## Exercise brief
Starting at the line that contains "Select AIS-Mirror-CMYK-1bpp configuration" and ending after the line that contains "Instruction: Switch to the 10Y time range", turn the entries below into a Markdown table with the columns Row and Line, one non-blank line per row and blank lines skipped. Leave the pictures out.

Entries on where items appear:
╔══
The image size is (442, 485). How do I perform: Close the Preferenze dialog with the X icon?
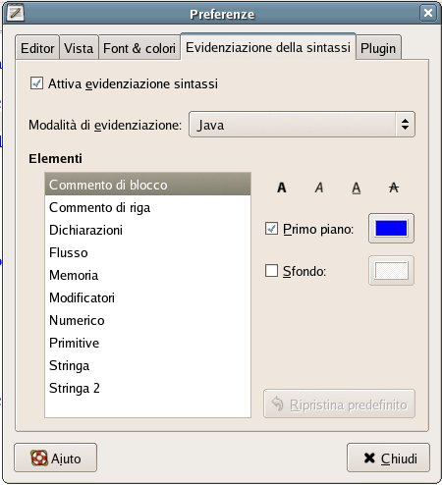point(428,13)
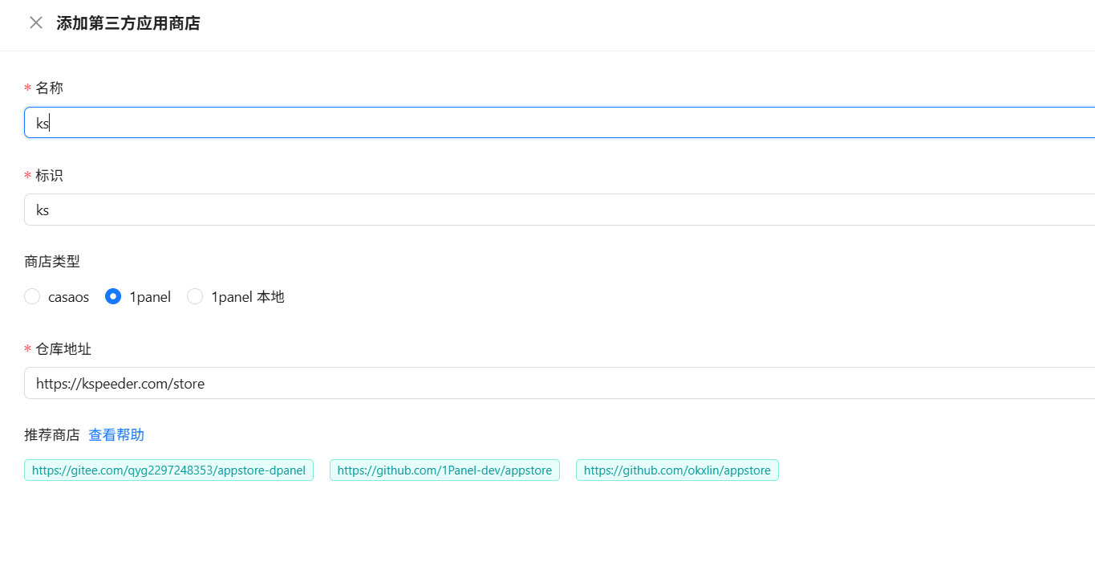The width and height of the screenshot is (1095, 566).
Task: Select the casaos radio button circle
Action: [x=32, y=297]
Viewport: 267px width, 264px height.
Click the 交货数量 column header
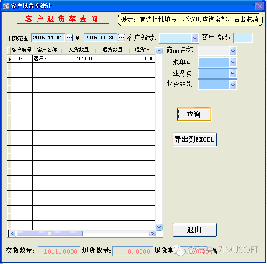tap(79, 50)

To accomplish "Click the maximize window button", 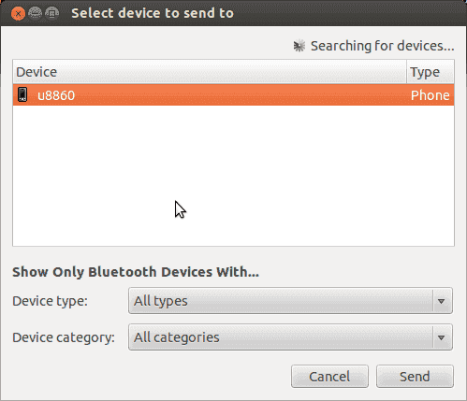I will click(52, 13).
╚══
╔══
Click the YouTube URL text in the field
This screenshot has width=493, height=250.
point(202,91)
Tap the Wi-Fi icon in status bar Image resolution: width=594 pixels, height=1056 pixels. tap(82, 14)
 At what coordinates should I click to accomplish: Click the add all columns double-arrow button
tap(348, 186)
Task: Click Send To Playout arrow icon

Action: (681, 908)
╚══
╔══
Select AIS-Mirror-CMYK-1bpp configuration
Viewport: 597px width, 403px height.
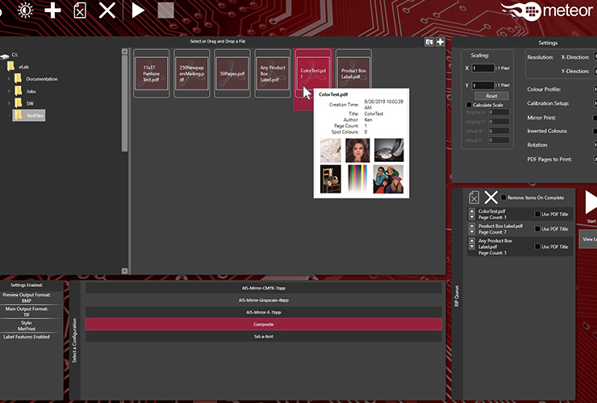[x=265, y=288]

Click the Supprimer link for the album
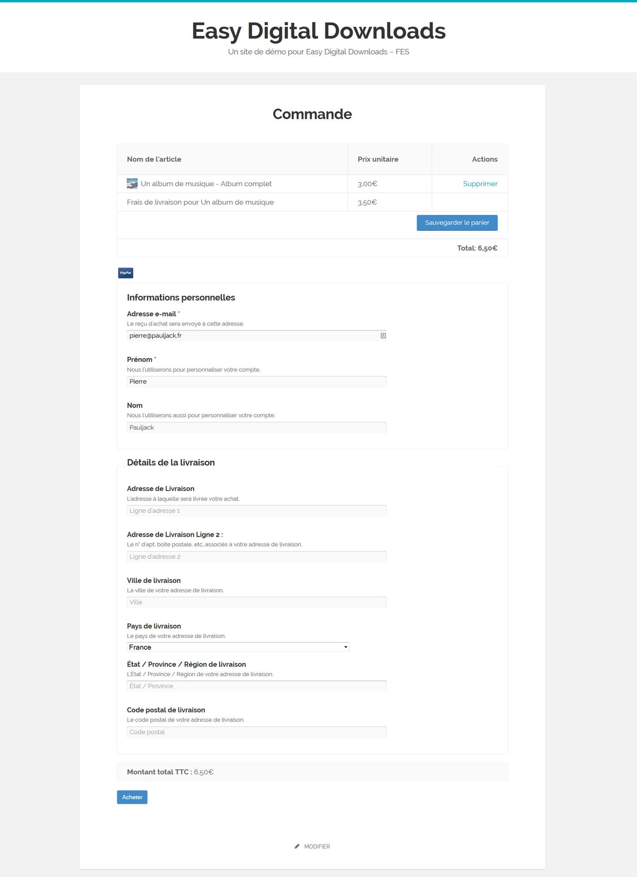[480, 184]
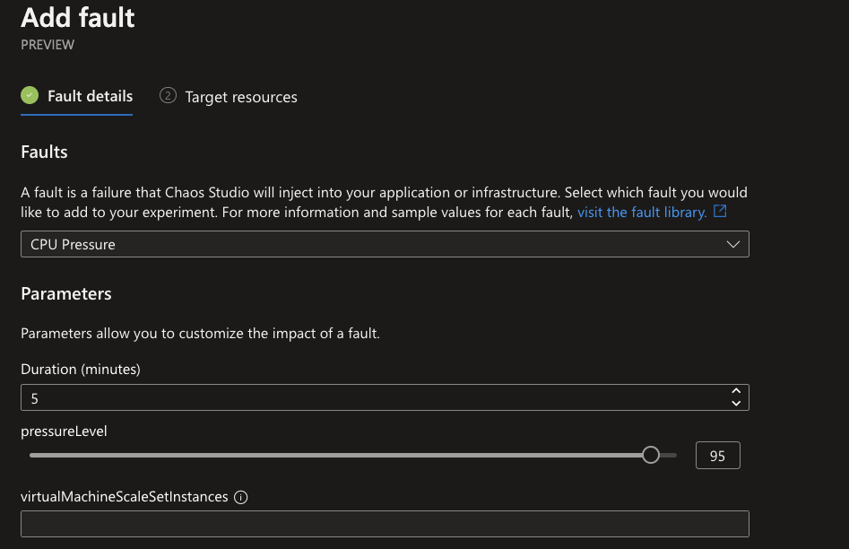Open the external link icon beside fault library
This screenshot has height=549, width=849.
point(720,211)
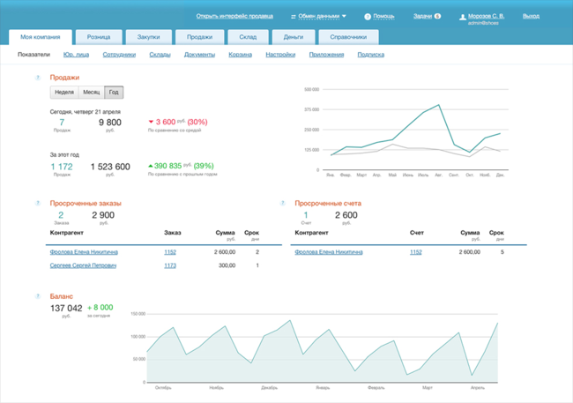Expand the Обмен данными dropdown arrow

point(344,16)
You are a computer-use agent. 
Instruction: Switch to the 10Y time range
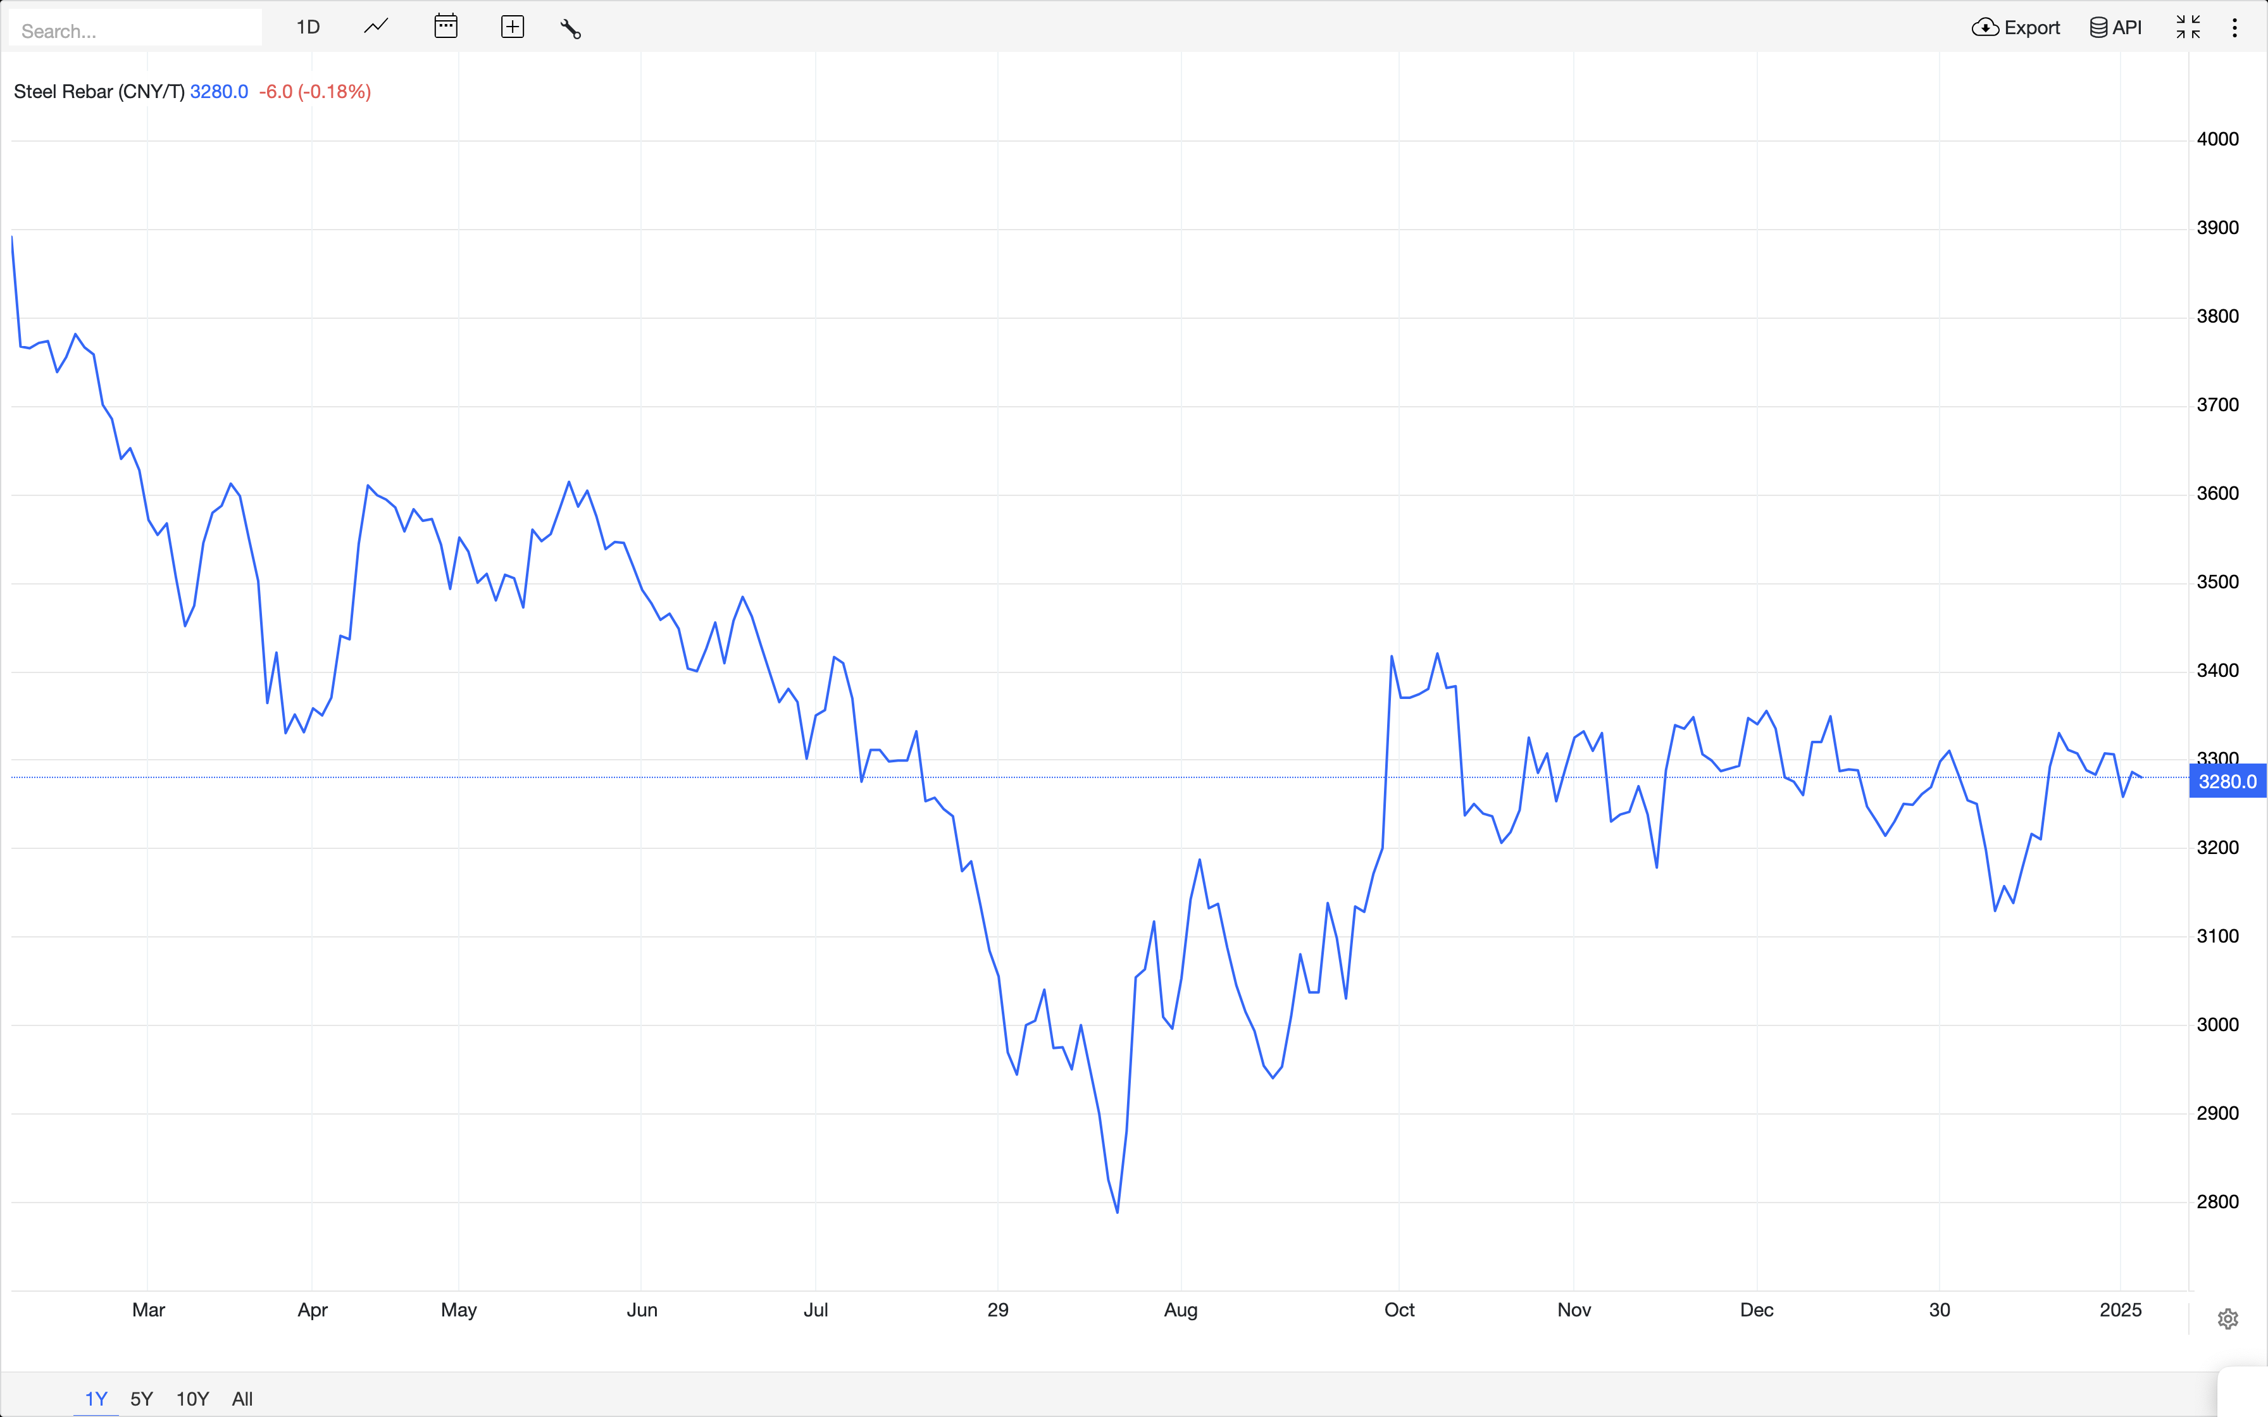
╚══
## Expected answer
| Row | Line |
|---|---|
| 1 | Select AIS-Mirror-CMYK-1bpp configuration |
| 2 | Viewport: 597px width, 403px height. |
| 3 | [x=265, y=288] |
| 4 | Click the Supprimer link for the album |
| 5 | [480, 184] |
| 6 | Open the external link icon beside fault library |
| 7 | This screenshot has height=549, width=849. |
| 8 | point(720,211) |
| 9 | Expand the Обмен данными dropdown arrow |
| 10 | point(344,16) |
| 11 | You are a computer-use agent.  |
| 12 | Instruction: Switch to the 10Y time range |